Comparison of Outcomes and the Use of Multimodality Therapy in Young and Elderly People Undergoing Surgical Resection of Pancreatic Cancer


Address correspondence to Andrew Barbas, DUMC Box 3443, Durham, NC 27710. E-mail:



To compare outcomes and the use of multimodality therapy in young and elderly people with pancreatic cancer undergoing surgical resection.


Retrospective, single-institution study.


National Cancer Institute/National Comprehensive Cancer Network cancer center.


Two hundred three individuals who underwent pancreaticoduodenectomy for pancreatic adenocarcinoma at Duke University Medical Center comprised the study population. Participants were divided into three groups based on age (<65, n = 97; 65–74, n = 74; ≥75, N = 32).

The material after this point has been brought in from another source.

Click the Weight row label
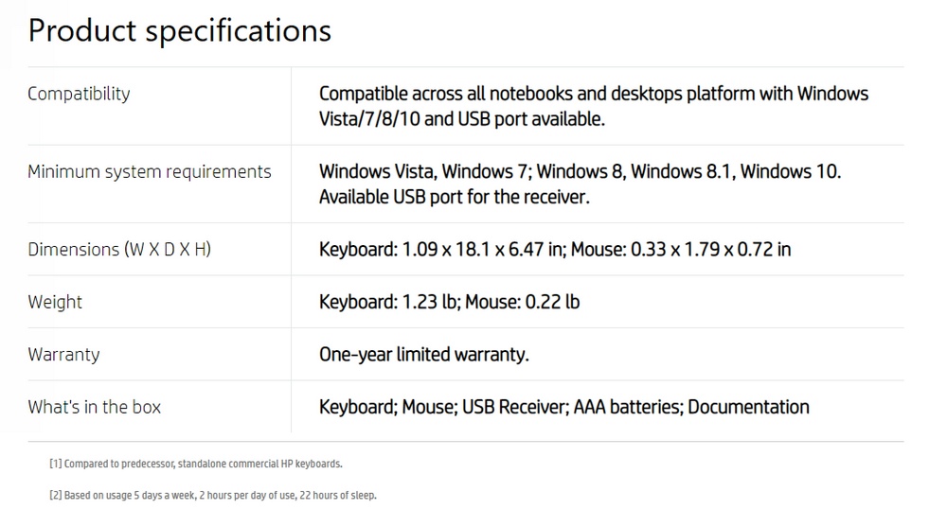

Perioperative outcomes, the use of multimodality therapy, and overall survival of the different age groups were compared.


Similar rates of perioperative mortality and morbidity were observed in all age groups, but elderly adults were more likely to be discharged to a rehabilitation or skilled nursing facility. A similar proportion of participants received neoadjuvant therapy, but a smaller proportion of elderly participants received adjuvant therapy. Overall survival was similar between the age groups. Predictors of poorer overall survival included coronary artery disease, positive resection margin, and less-differentiated tumor histology. Treatment with neoadjuvant and adjuvant therapy were predictors of better overall survival.


Carefully selected elderly individuals experience similar perioperative outcomes and overall survival to those of younger individuals after resection of pancreatic cancer. There appears to be a significant disparity in the use of adjuvant therapy between young and elderly individuals.